Organize em lista numerada as linhas dos registros, começando pela linha que contém "You are a GUI" e parando depois da linha que contém "Used Phones (188, 2362)". Omita as linhas em branco.

## [Registros do exercício]
□ □ □ □ □

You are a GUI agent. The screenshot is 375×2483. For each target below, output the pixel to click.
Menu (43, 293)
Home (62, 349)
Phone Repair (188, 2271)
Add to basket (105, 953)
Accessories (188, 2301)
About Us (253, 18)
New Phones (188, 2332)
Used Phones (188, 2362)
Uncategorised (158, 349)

□ □ □ □ □

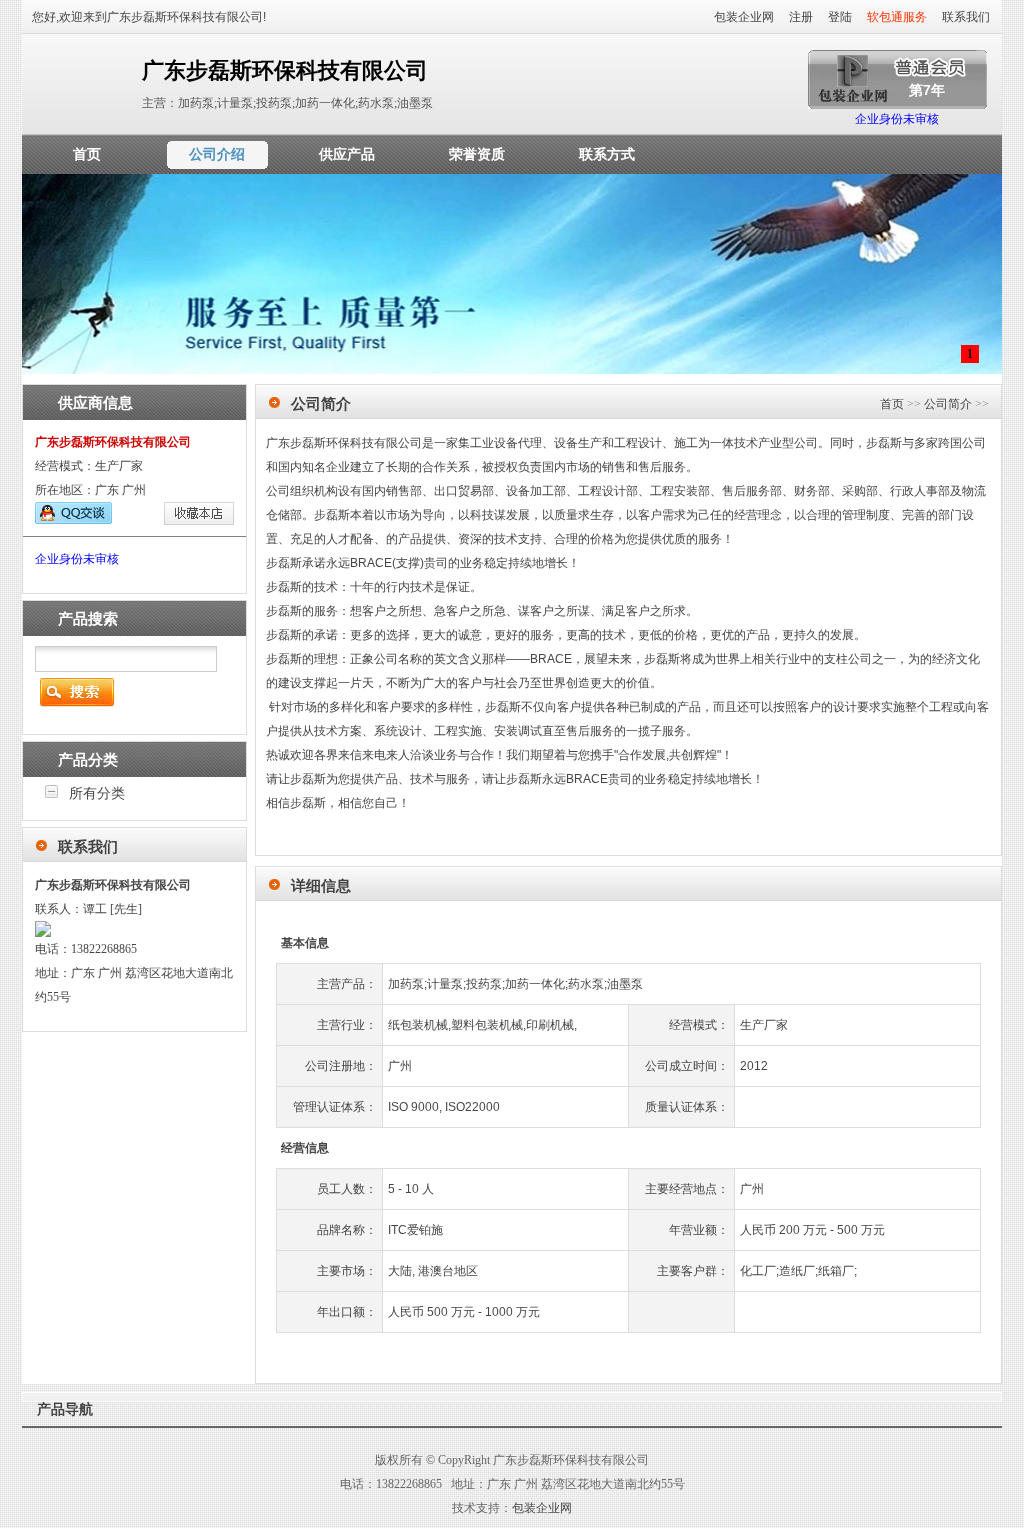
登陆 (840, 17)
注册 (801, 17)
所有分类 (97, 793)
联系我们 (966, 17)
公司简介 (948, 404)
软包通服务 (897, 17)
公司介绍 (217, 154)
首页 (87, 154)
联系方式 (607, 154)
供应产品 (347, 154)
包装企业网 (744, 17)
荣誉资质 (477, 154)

□ □ □ □ □

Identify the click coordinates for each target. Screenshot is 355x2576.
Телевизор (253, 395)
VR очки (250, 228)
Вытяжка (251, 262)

□ □ □ □ □

## [Resposta do exercício]
1. You are a GUI agent. The screenshot is 375×2483. For each target below, output the pixel to click.
2. Menu (43, 293)
3. Home (62, 349)
4. Phone Repair (188, 2271)
5. Add to basket (105, 953)
6. Accessories (188, 2301)
7. About Us (253, 18)
8. New Phones (188, 2332)
9. Used Phones (188, 2362)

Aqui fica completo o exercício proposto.